In the end, al-Rajbi broke down. He confessed to throwing two rocks in clashes with police on the Temple Mount in Jerusalem, an offense he was initially not suspected of at all. He said that, following the confession, the torture stopped and he received food and drink.

As part of a plea deal, al-Rajbi was convicted of rioting and assaulting police officers. The indictment says he threw a number of stones at police officers on the Temple Mount and that, in another incident in Silwan, he stood on a roof from which rocks were thrown by other peoplen. Jerusalem Magistrate Court Judge Yaron Mientkavich sentenced him to eight months in prison.

Since his release he has suffered from vision problems, which he says were caused by the torture he says he underwent. \

Parallel interrogations

A few days after Yazan's arrest in August, his 19-year-old cousin Muhammad Al-Rajbi likewise arrived at the same Jerusalem police station where Yazan was initially taken.

Muhammad, too, was summoned for questioning following the same stone-throwing incident in Silwan, and he too was interrogated with the use of various tortures for about a month and a half. Mohammed too arrived after receiving a summons.

According to Israeli human-rights group B'Tselem, Muhammad said he was tied to a low chair with his hands cuffed, that he received food once a day and that he was denied bathroom access. After 20 days of interrogation he admitted to throwing one stone.

"I confessed because I was exhausted. I was in pain from not being able to go to the bathroom, they didn't give me enough food and I sat cuffed to a chair for 10 or 15 hours a day." But he said that, despite the confession, the pressure on him persisted. As with Yazan, he was also subsequently sent to the Megiddo Prison, and he too believes the others there were informants

 

From Megiddo, Muhammad was brought back to the Zinzin in the Jerusalem police station, and the questioning continued.

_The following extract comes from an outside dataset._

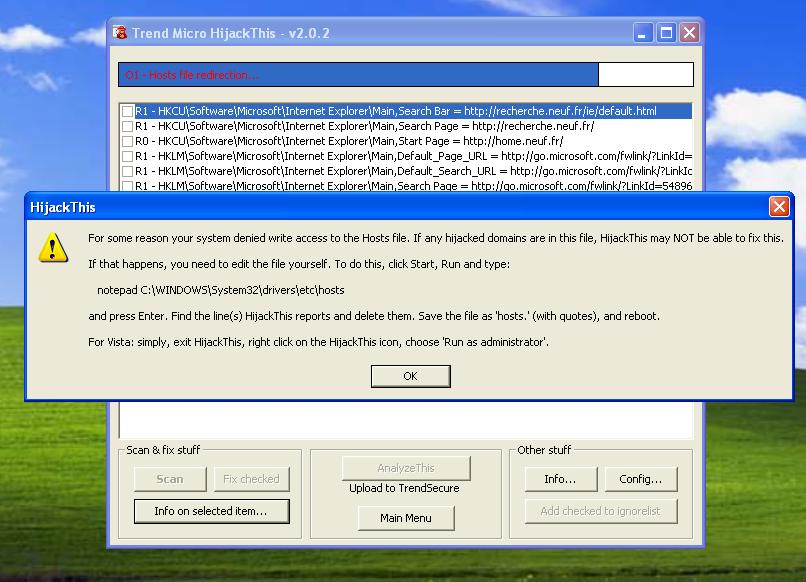Screen dimensions: 806x582
Task: Open Info on selected item
Action: (x=210, y=511)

“My entire body hurt from being tied to a chair and from the difficulty of falling asleep in the holding cell," he told B’Tselem. "They held me in a very small cell and I had to contort my body. I did not get food regularly, and what I did get was very bad. They didn't allow us to sleep, and the guard was knocking on cell doors."

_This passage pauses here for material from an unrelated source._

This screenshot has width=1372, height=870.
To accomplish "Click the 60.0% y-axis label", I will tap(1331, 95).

After more than 40 days of questioning, an indictment was filed against Muhammad for rioting and assaulting police officers, and for throwing one stone. He was convicted following his confession and sentenced to eight months in prison. As a result of his detention, he says, he dropped out of school and began working as a cleaner. “I’m afraid to go out into the street, afraid of the police,” he said.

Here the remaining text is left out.